> WORK INSTRUCTION:
Transcribe each entry shown below with no difference from the original.

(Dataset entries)
<<<<
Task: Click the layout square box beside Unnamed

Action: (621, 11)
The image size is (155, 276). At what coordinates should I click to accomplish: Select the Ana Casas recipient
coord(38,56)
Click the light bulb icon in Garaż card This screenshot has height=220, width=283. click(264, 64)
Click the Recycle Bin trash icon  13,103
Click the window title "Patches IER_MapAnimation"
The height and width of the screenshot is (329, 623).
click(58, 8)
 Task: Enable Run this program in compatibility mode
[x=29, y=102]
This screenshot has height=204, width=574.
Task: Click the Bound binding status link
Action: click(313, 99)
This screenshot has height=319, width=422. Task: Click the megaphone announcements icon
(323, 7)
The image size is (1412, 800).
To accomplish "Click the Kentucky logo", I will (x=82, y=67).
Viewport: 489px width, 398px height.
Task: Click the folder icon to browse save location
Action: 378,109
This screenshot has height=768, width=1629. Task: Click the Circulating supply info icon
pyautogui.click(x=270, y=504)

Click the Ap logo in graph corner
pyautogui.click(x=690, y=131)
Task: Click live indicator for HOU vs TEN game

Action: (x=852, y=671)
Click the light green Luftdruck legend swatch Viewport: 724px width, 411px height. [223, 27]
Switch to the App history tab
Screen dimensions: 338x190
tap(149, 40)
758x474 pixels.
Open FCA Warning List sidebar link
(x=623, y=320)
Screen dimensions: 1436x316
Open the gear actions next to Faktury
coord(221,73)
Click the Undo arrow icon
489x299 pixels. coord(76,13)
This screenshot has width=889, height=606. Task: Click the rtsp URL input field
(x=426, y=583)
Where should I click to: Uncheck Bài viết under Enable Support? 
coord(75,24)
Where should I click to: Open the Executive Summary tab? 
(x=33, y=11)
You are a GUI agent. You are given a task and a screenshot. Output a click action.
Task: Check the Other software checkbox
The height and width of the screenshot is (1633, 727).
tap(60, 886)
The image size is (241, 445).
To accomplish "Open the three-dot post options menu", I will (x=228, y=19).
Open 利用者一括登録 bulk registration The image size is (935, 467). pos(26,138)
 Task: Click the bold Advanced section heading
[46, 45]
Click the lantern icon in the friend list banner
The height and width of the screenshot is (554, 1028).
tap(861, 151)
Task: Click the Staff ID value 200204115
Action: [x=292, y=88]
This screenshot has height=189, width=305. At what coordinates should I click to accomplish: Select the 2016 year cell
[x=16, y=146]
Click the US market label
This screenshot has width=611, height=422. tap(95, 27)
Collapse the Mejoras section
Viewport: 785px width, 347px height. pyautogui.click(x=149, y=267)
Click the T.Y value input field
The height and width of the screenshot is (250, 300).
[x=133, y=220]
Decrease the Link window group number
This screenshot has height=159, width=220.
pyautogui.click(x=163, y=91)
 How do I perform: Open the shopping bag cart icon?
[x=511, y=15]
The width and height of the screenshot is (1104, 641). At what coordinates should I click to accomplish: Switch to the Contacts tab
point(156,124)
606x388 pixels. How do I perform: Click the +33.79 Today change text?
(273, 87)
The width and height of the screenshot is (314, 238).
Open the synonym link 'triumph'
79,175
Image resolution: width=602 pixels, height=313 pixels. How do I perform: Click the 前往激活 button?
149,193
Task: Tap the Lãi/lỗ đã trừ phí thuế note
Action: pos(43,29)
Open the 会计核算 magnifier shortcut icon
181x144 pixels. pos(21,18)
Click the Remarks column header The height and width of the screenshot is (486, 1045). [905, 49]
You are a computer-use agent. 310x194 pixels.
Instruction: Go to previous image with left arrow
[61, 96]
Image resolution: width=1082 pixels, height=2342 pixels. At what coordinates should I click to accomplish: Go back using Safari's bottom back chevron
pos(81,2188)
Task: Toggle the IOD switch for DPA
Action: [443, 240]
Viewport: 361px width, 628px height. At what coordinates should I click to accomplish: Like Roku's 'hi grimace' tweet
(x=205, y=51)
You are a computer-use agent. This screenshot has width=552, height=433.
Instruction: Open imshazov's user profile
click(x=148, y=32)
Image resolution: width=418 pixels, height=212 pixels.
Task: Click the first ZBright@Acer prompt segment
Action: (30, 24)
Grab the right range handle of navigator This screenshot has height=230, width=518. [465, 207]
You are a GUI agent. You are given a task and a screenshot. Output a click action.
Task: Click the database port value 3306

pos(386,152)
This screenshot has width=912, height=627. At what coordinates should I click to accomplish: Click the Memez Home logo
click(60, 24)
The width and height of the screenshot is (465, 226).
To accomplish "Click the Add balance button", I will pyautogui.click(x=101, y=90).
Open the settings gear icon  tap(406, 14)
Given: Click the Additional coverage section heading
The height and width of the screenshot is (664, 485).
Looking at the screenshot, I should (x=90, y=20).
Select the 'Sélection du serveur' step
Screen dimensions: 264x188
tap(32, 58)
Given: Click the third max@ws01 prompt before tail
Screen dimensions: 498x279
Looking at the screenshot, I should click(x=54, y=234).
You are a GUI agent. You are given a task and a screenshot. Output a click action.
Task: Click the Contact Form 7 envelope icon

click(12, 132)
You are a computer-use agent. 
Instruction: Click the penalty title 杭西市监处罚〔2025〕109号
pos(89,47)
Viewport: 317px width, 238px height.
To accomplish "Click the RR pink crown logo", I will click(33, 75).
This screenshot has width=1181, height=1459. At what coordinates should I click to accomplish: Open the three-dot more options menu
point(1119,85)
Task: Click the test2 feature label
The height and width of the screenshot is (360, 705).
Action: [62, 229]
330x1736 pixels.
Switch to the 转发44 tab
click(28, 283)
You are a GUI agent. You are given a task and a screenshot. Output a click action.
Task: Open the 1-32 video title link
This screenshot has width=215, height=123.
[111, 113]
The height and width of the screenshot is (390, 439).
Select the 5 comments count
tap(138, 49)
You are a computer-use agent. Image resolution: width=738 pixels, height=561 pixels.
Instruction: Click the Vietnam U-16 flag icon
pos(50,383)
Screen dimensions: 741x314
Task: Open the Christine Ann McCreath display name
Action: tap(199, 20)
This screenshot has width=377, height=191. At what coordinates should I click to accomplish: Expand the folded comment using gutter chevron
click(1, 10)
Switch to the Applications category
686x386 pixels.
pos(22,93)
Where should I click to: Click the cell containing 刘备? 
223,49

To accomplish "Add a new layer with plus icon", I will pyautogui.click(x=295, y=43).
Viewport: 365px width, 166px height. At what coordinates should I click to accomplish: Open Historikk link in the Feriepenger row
>>>>
> RESULT OF THIS EXERCISE:
Task: Click the layout square box beside Unnamed

Action: (621, 11)
The image size is (155, 276). At what coordinates should I click to accomplish: Select the Ana Casas recipient
coord(38,56)
Click the light bulb icon in Garaż card This screenshot has height=220, width=283. click(264, 64)
Click the Recycle Bin trash icon  13,103
Click the window title "Patches IER_MapAnimation"
The height and width of the screenshot is (329, 623).
click(58, 8)
 Task: Enable Run this program in compatibility mode
[x=29, y=102]
This screenshot has height=204, width=574.
Task: Click the Bound binding status link
Action: click(313, 99)
This screenshot has height=319, width=422. Task: Click the megaphone announcements icon
(323, 7)
The image size is (1412, 800).
To accomplish "Click the Kentucky logo", I will (x=82, y=67).
Viewport: 489px width, 398px height.
Task: Click the folder icon to browse save location
Action: 378,109
This screenshot has height=768, width=1629. Task: Click the Circulating supply info icon
pyautogui.click(x=270, y=504)

Click the Ap logo in graph corner
pyautogui.click(x=690, y=131)
Task: Click live indicator for HOU vs TEN game

Action: (x=852, y=671)
Click the light green Luftdruck legend swatch Viewport: 724px width, 411px height. [223, 27]
Switch to the App history tab
Screen dimensions: 338x190
tap(149, 40)
758x474 pixels.
Open FCA Warning List sidebar link
(x=623, y=320)
Screen dimensions: 1436x316
Open the gear actions next to Faktury
coord(221,73)
Click the Undo arrow icon
489x299 pixels. coord(76,13)
This screenshot has width=889, height=606. Task: Click the rtsp URL input field
(x=426, y=583)
Where should I click to: Uncheck Bài viết under Enable Support? 
coord(75,24)
Where should I click to: Open the Executive Summary tab? 
(x=33, y=11)
You are a GUI agent. You are given a task and a screenshot. Output a click action.
Task: Check the Other software checkbox
The height and width of the screenshot is (1633, 727).
tap(60, 886)
The image size is (241, 445).
To accomplish "Open the three-dot post options menu", I will (x=228, y=19).
Open 利用者一括登録 bulk registration The image size is (935, 467). pos(26,138)
 Task: Click the bold Advanced section heading
[46, 45]
Click the lantern icon in the friend list banner
The height and width of the screenshot is (554, 1028).
tap(861, 151)
Task: Click the Staff ID value 200204115
Action: [x=292, y=88]
This screenshot has height=189, width=305. At what coordinates should I click to accomplish: Select the 2016 year cell
[x=16, y=146]
Click the US market label
This screenshot has width=611, height=422. tap(95, 27)
Collapse the Mejoras section
Viewport: 785px width, 347px height. pyautogui.click(x=149, y=267)
Click the T.Y value input field
The height and width of the screenshot is (250, 300).
[x=133, y=220]
Decrease the Link window group number
This screenshot has height=159, width=220.
pyautogui.click(x=163, y=91)
 How do I perform: Open the shopping bag cart icon?
[x=511, y=15]
The width and height of the screenshot is (1104, 641). At what coordinates should I click to accomplish: Switch to the Contacts tab
point(156,124)
606x388 pixels. How do I perform: Click the +33.79 Today change text?
(273, 87)
The width and height of the screenshot is (314, 238).
Open the synonym link 'triumph'
79,175
Image resolution: width=602 pixels, height=313 pixels. How do I perform: Click the 前往激活 button?
149,193
Task: Tap the Lãi/lỗ đã trừ phí thuế note
Action: pos(43,29)
Open the 会计核算 magnifier shortcut icon
181x144 pixels. pos(21,18)
Click the Remarks column header The height and width of the screenshot is (486, 1045). [905, 49]
You are a computer-use agent. 310x194 pixels.
Instruction: Go to previous image with left arrow
[61, 96]
Image resolution: width=1082 pixels, height=2342 pixels. At what coordinates should I click to accomplish: Go back using Safari's bottom back chevron
pos(81,2188)
Task: Toggle the IOD switch for DPA
Action: [443, 240]
Viewport: 361px width, 628px height. At what coordinates should I click to accomplish: Like Roku's 'hi grimace' tweet
(x=205, y=51)
You are a computer-use agent. This screenshot has width=552, height=433.
Instruction: Open imshazov's user profile
click(x=148, y=32)
Image resolution: width=418 pixels, height=212 pixels.
Task: Click the first ZBright@Acer prompt segment
Action: (30, 24)
Grab the right range handle of navigator This screenshot has height=230, width=518. [465, 207]
You are a GUI agent. You are given a task and a screenshot. Output a click action.
Task: Click the database port value 3306

pos(386,152)
This screenshot has width=912, height=627. At what coordinates should I click to accomplish: Click the Memez Home logo
click(60, 24)
The width and height of the screenshot is (465, 226).
To accomplish "Click the Add balance button", I will pyautogui.click(x=101, y=90).
Open the settings gear icon  tap(406, 14)
Given: Click the Additional coverage section heading
The height and width of the screenshot is (664, 485).
Looking at the screenshot, I should (x=90, y=20).
Select the 'Sélection du serveur' step
Screen dimensions: 264x188
tap(32, 58)
Given: Click the third max@ws01 prompt before tail
Screen dimensions: 498x279
Looking at the screenshot, I should click(x=54, y=234).
You are a GUI agent. You are given a task and a screenshot. Output a click action.
Task: Click the Contact Form 7 envelope icon

click(12, 132)
You are a computer-use agent. 
Instruction: Click the penalty title 杭西市监处罚〔2025〕109号
pos(89,47)
Viewport: 317px width, 238px height.
To accomplish "Click the RR pink crown logo", I will click(33, 75).
This screenshot has width=1181, height=1459. At what coordinates should I click to accomplish: Open the three-dot more options menu
point(1119,85)
Task: Click the test2 feature label
The height and width of the screenshot is (360, 705).
Action: [62, 229]
330x1736 pixels.
Switch to the 转发44 tab
click(28, 283)
You are a GUI agent. You are given a task and a screenshot. Output a click action.
Task: Open the 1-32 video title link
This screenshot has width=215, height=123.
[111, 113]
The height and width of the screenshot is (390, 439).
Select the 5 comments count
tap(138, 49)
You are a computer-use agent. Image resolution: width=738 pixels, height=561 pixels.
Instruction: Click the Vietnam U-16 flag icon
pos(50,383)
Screen dimensions: 741x314
Task: Open the Christine Ann McCreath display name
Action: tap(199, 20)
This screenshot has width=377, height=191. At what coordinates should I click to accomplish: Expand the folded comment using gutter chevron
click(1, 10)
Switch to the Applications category
686x386 pixels.
pos(22,93)
Where should I click to: Click the cell containing 刘备? 
223,49

To accomplish "Add a new layer with plus icon", I will pyautogui.click(x=295, y=43).
Viewport: 365px width, 166px height. At what coordinates should I click to accomplish: Open Historikk link in the Feriepenger row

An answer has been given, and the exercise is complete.